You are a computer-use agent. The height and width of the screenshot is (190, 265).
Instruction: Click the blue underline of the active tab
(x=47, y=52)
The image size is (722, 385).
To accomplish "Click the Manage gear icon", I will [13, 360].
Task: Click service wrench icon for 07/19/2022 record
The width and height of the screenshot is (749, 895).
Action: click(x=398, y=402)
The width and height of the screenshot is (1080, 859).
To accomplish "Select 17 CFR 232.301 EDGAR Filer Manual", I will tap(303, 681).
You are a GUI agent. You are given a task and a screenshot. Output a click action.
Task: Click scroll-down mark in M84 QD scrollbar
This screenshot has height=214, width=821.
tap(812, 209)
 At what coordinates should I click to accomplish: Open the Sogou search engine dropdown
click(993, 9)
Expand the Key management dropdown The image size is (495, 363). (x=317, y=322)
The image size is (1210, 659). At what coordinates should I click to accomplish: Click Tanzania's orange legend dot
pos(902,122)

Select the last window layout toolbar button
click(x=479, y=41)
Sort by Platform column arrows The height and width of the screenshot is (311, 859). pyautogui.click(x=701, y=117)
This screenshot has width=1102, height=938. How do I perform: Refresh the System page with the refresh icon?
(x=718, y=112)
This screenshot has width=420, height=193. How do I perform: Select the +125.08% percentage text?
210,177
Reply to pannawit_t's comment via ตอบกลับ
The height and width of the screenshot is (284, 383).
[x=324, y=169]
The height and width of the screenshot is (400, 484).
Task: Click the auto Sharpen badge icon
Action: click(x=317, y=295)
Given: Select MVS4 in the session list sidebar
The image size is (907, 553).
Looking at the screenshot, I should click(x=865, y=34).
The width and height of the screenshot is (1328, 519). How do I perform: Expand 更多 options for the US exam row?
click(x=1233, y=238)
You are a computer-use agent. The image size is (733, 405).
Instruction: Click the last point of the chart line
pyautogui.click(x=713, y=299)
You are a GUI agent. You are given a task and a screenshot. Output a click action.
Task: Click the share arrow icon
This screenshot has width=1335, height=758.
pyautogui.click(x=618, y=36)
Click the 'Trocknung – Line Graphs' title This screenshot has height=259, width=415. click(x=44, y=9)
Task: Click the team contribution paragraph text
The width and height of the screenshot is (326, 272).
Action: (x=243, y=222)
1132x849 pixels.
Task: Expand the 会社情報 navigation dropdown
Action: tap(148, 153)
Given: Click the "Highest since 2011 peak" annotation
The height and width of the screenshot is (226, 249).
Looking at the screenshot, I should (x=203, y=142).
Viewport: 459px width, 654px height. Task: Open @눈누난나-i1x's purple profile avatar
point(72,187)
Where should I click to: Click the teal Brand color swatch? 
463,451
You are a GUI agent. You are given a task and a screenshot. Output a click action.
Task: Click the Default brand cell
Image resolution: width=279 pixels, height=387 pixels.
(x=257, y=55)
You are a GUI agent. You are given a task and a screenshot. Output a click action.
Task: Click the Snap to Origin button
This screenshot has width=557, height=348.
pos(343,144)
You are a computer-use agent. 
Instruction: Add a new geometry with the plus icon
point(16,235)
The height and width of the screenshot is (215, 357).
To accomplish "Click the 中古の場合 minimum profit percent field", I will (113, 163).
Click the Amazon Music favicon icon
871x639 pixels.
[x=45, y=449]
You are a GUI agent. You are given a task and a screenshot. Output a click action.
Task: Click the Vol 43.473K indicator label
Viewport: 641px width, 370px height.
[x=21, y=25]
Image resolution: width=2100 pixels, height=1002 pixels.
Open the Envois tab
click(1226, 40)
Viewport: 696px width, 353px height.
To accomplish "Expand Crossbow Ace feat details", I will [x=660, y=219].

● Exercise prompt
Transcribe the lines above precisely, keeping each one unchanged.

● Exercise answer
You are a computer-use agent. The height and width of the screenshot is (190, 265).
Instruction: Click the blue underline of the active tab
(x=47, y=52)
The image size is (722, 385).
To accomplish "Click the Manage gear icon", I will [13, 360].
Task: Click service wrench icon for 07/19/2022 record
The width and height of the screenshot is (749, 895).
Action: click(x=398, y=402)
The width and height of the screenshot is (1080, 859).
To accomplish "Select 17 CFR 232.301 EDGAR Filer Manual", I will tap(303, 681).
You are a GUI agent. You are given a task and a screenshot. Output a click action.
Task: Click scroll-down mark in M84 QD scrollbar
This screenshot has height=214, width=821.
tap(812, 209)
 At what coordinates should I click to accomplish: Open the Sogou search engine dropdown
click(993, 9)
Expand the Key management dropdown The image size is (495, 363). (x=317, y=322)
The image size is (1210, 659). At what coordinates should I click to accomplish: Click Tanzania's orange legend dot
pos(902,122)

Select the last window layout toolbar button
click(x=479, y=41)
Sort by Platform column arrows The height and width of the screenshot is (311, 859). pyautogui.click(x=701, y=117)
This screenshot has width=1102, height=938. How do I perform: Refresh the System page with the refresh icon?
(x=718, y=112)
This screenshot has width=420, height=193. How do I perform: Select the +125.08% percentage text?
210,177
Reply to pannawit_t's comment via ตอบกลับ
The height and width of the screenshot is (284, 383).
[x=324, y=169]
The height and width of the screenshot is (400, 484).
Task: Click the auto Sharpen badge icon
Action: click(x=317, y=295)
Given: Select MVS4 in the session list sidebar
The image size is (907, 553).
Looking at the screenshot, I should click(x=865, y=34).
The width and height of the screenshot is (1328, 519). How do I perform: Expand 更多 options for the US exam row?
click(x=1233, y=238)
You are a computer-use agent. The image size is (733, 405).
Instruction: Click the last point of the chart line
pyautogui.click(x=713, y=299)
You are a GUI agent. You are given a task and a screenshot. Output a click action.
Task: Click the share arrow icon
This screenshot has width=1335, height=758.
pyautogui.click(x=618, y=36)
Click the 'Trocknung – Line Graphs' title This screenshot has height=259, width=415. click(x=44, y=9)
Task: Click the team contribution paragraph text
The width and height of the screenshot is (326, 272).
Action: (x=243, y=222)
1132x849 pixels.
Task: Expand the 会社情報 navigation dropdown
Action: tap(148, 153)
Given: Click the "Highest since 2011 peak" annotation
The height and width of the screenshot is (226, 249).
Looking at the screenshot, I should (x=203, y=142).
Viewport: 459px width, 654px height. Task: Open @눈누난나-i1x's purple profile avatar
point(72,187)
Where should I click to: Click the teal Brand color swatch? 
463,451
You are a GUI agent. You are given a task and a screenshot. Output a click action.
Task: Click the Default brand cell
Image resolution: width=279 pixels, height=387 pixels.
(x=257, y=55)
You are a GUI agent. You are given a task and a screenshot. Output a click action.
Task: Click the Snap to Origin button
This screenshot has width=557, height=348.
pos(343,144)
You are a computer-use agent. 
Instruction: Add a new geometry with the plus icon
point(16,235)
The height and width of the screenshot is (215, 357).
To accomplish "Click the 中古の場合 minimum profit percent field", I will (113, 163).
Click the Amazon Music favicon icon
871x639 pixels.
[x=45, y=449]
You are a GUI agent. You are given a task and a screenshot. Output a click action.
Task: Click the Vol 43.473K indicator label
Viewport: 641px width, 370px height.
[x=21, y=25]
Image resolution: width=2100 pixels, height=1002 pixels.
Open the Envois tab
click(1226, 40)
Viewport: 696px width, 353px height.
To accomplish "Expand Crossbow Ace feat details", I will [x=660, y=219].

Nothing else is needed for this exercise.